— What the exercise asks —
Repeat the entries verbatim.

Stored data
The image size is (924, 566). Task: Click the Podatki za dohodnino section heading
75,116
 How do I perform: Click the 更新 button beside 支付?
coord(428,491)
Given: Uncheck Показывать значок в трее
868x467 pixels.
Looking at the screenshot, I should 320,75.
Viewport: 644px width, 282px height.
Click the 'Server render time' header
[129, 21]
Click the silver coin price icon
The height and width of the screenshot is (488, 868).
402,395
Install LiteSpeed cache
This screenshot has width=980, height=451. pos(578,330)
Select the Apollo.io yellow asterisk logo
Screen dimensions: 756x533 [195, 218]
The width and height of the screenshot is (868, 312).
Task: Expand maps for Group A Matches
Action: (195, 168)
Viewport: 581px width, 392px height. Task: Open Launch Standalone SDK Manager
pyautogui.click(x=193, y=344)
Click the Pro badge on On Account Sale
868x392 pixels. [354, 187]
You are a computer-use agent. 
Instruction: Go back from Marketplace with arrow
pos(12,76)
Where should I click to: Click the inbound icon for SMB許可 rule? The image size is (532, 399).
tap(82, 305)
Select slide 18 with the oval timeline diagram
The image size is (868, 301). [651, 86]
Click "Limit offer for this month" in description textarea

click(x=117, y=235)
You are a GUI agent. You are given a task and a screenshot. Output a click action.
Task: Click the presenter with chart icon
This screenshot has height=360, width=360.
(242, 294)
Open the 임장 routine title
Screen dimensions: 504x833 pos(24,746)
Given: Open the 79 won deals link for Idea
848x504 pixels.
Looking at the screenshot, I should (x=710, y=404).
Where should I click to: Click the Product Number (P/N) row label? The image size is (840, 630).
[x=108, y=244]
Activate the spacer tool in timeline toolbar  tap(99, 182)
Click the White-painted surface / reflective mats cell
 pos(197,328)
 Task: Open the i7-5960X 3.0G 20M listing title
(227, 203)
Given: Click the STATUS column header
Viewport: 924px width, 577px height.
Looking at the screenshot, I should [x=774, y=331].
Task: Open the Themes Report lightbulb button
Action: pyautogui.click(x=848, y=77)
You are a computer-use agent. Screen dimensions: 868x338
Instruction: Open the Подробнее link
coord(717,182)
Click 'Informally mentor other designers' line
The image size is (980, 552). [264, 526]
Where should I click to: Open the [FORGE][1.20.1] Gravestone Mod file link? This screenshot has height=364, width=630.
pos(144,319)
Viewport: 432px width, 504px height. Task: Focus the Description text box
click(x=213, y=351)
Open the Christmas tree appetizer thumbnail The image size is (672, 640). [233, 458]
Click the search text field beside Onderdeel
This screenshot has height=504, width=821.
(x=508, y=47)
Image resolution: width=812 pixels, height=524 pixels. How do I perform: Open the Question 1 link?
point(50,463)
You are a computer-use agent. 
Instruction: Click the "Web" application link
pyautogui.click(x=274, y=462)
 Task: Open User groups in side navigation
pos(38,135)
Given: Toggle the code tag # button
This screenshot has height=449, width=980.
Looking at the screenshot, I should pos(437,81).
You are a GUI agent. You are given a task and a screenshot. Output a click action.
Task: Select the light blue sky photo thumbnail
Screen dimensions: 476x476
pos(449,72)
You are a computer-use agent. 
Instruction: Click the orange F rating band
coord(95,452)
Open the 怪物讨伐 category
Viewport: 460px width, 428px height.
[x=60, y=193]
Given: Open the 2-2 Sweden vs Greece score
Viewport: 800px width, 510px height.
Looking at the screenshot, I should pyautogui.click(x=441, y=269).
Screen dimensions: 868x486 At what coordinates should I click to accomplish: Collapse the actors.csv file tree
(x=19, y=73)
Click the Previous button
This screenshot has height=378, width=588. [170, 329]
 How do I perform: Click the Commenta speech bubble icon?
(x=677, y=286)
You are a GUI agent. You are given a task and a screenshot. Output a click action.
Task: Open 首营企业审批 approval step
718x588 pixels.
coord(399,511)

— Exercise output —
The image size is (924, 566). Task: Click the Podatki za dohodnino section heading
75,116
 How do I perform: Click the 更新 button beside 支付?
coord(428,491)
Given: Uncheck Показывать значок в трее
868x467 pixels.
Looking at the screenshot, I should 320,75.
Viewport: 644px width, 282px height.
Click the 'Server render time' header
[129, 21]
Click the silver coin price icon
The height and width of the screenshot is (488, 868).
402,395
Install LiteSpeed cache
This screenshot has width=980, height=451. pos(578,330)
Select the Apollo.io yellow asterisk logo
Screen dimensions: 756x533 [195, 218]
The width and height of the screenshot is (868, 312).
Task: Expand maps for Group A Matches
Action: (195, 168)
Viewport: 581px width, 392px height. Task: Open Launch Standalone SDK Manager
pyautogui.click(x=193, y=344)
Click the Pro badge on On Account Sale
868x392 pixels. [354, 187]
You are a computer-use agent. 
Instruction: Go back from Marketplace with arrow
pos(12,76)
Where should I click to: Click the inbound icon for SMB許可 rule? The image size is (532, 399).
tap(82, 305)
Select slide 18 with the oval timeline diagram
The image size is (868, 301). [651, 86]
Click "Limit offer for this month" in description textarea

click(x=117, y=235)
You are a GUI agent. You are given a task and a screenshot. Output a click action.
Task: Click the presenter with chart icon
This screenshot has height=360, width=360.
(242, 294)
Open the 임장 routine title
Screen dimensions: 504x833 pos(24,746)
Given: Open the 79 won deals link for Idea
848x504 pixels.
Looking at the screenshot, I should (x=710, y=404).
Where should I click to: Click the Product Number (P/N) row label? The image size is (840, 630).
[x=108, y=244]
Activate the spacer tool in timeline toolbar  tap(99, 182)
Click the White-painted surface / reflective mats cell
 pos(197,328)
 Task: Open the i7-5960X 3.0G 20M listing title
(227, 203)
Given: Click the STATUS column header
Viewport: 924px width, 577px height.
Looking at the screenshot, I should [x=774, y=331].
Task: Open the Themes Report lightbulb button
Action: pyautogui.click(x=848, y=77)
You are a computer-use agent. Screen dimensions: 868x338
Instruction: Open the Подробнее link
coord(717,182)
Click 'Informally mentor other designers' line
The image size is (980, 552). [264, 526]
Where should I click to: Open the [FORGE][1.20.1] Gravestone Mod file link? This screenshot has height=364, width=630.
pos(144,319)
Viewport: 432px width, 504px height. Task: Focus the Description text box
click(x=213, y=351)
Open the Christmas tree appetizer thumbnail The image size is (672, 640). [233, 458]
Click the search text field beside Onderdeel
This screenshot has height=504, width=821.
(x=508, y=47)
Image resolution: width=812 pixels, height=524 pixels. How do I perform: Open the Question 1 link?
point(50,463)
You are a computer-use agent. 
Instruction: Click the "Web" application link
pyautogui.click(x=274, y=462)
 Task: Open User groups in side navigation
pos(38,135)
Given: Toggle the code tag # button
This screenshot has height=449, width=980.
Looking at the screenshot, I should pos(437,81).
You are a GUI agent. You are given a task and a screenshot. Output a click action.
Task: Select the light blue sky photo thumbnail
Screen dimensions: 476x476
pos(449,72)
You are a computer-use agent. 
Instruction: Click the orange F rating band
coord(95,452)
Open the 怪物讨伐 category
Viewport: 460px width, 428px height.
[x=60, y=193]
Given: Open the 2-2 Sweden vs Greece score
Viewport: 800px width, 510px height.
Looking at the screenshot, I should pyautogui.click(x=441, y=269).
Screen dimensions: 868x486 At what coordinates should I click to accomplish: Collapse the actors.csv file tree
(x=19, y=73)
Click the Previous button
This screenshot has height=378, width=588. [170, 329]
 How do I perform: Click the Commenta speech bubble icon?
(x=677, y=286)
You are a GUI agent. You are given a task and a screenshot. Output a click action.
Task: Open 首营企业审批 approval step
718x588 pixels.
coord(399,511)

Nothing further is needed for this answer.